It took me a while, but I finally discovered the “download” button on SSRN. I therefore had the opportunity to read Dr. Derek Fincham’s Portable Antiquities Scheme (PAS) article, “A Coordinated Legal and Policy Approach to Undiscovered Antiquities: Adapting the Cultural Heritage Policy of England and Wales to Other Nations of Origin,” from the International Journal of Cultural Property.
If you are interested in potential solutions to the issue of looting, I would recommend reading the article in its entirety. The author does not advocate for a sudden transition to a PAS system in source nations, but instead evaluates the strength and merits of the PAS, contrasting it with the current system in other nations, including Scotland. He suggests pilot programs to evaluate whether the benefits that the UK and Wales have experienced could be effectively replicated. He admits that cost is the largest obstacle to implementing a PAS in source nations, and makes suggestions as to how that obstacle might be surmounted.
The focus of Dr. Fincham’s article, however, is not to advocate for the widespread use of PAS, but instead to present a reasoned appraisal of that system. From that appraisal, he concludes two aspects of PAS should be widespread: first, that finders of true chance finds must be rewarded to encourage reporting and, second, that educating the public on heritage and context can be effectively pursued through community outreach programs.
In his conclusion, Dr.
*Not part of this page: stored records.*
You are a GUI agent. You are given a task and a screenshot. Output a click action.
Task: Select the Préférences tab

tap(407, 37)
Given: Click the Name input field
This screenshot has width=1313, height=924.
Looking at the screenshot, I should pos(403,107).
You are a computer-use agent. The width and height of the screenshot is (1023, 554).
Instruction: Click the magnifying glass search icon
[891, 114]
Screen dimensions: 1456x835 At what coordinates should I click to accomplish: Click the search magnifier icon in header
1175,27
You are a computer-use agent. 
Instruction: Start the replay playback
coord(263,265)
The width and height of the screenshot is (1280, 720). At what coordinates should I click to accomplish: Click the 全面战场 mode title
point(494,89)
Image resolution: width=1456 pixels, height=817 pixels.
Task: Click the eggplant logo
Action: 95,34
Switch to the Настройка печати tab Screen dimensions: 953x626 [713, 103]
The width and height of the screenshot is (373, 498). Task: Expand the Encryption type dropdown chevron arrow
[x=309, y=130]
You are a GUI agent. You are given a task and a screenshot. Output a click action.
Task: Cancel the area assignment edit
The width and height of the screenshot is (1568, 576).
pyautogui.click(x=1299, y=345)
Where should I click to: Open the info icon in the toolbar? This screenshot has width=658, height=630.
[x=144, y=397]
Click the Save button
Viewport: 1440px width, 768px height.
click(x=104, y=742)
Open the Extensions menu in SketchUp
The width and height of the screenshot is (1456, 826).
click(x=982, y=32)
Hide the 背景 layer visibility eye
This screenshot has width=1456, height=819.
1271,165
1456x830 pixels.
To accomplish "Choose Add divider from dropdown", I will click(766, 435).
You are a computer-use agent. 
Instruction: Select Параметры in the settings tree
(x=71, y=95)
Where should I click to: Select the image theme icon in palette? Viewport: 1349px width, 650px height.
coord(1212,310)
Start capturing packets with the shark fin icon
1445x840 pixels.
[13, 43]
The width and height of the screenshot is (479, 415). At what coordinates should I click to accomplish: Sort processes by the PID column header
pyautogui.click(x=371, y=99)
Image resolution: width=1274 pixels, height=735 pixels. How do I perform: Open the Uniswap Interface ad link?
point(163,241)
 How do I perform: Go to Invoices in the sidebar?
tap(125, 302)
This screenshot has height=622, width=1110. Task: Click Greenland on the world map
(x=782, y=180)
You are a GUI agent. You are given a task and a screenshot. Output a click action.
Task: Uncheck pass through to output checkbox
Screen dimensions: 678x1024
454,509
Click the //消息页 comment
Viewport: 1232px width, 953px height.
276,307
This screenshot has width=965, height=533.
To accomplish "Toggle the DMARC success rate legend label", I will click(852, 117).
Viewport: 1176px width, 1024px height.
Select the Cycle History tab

Fincham rightly comments, “Heritage scholars persisting in polarizing their policy discussions will leave no room for meaningful discourse.” PAS might not work just anywhere, true enough, but evaluating attempts to systematically and directly confront the plague of looting is a worthwhile effort. Only through such efforts will heritage enthusiasts of all ilks begin to bridge the gap between dissidence and synergy.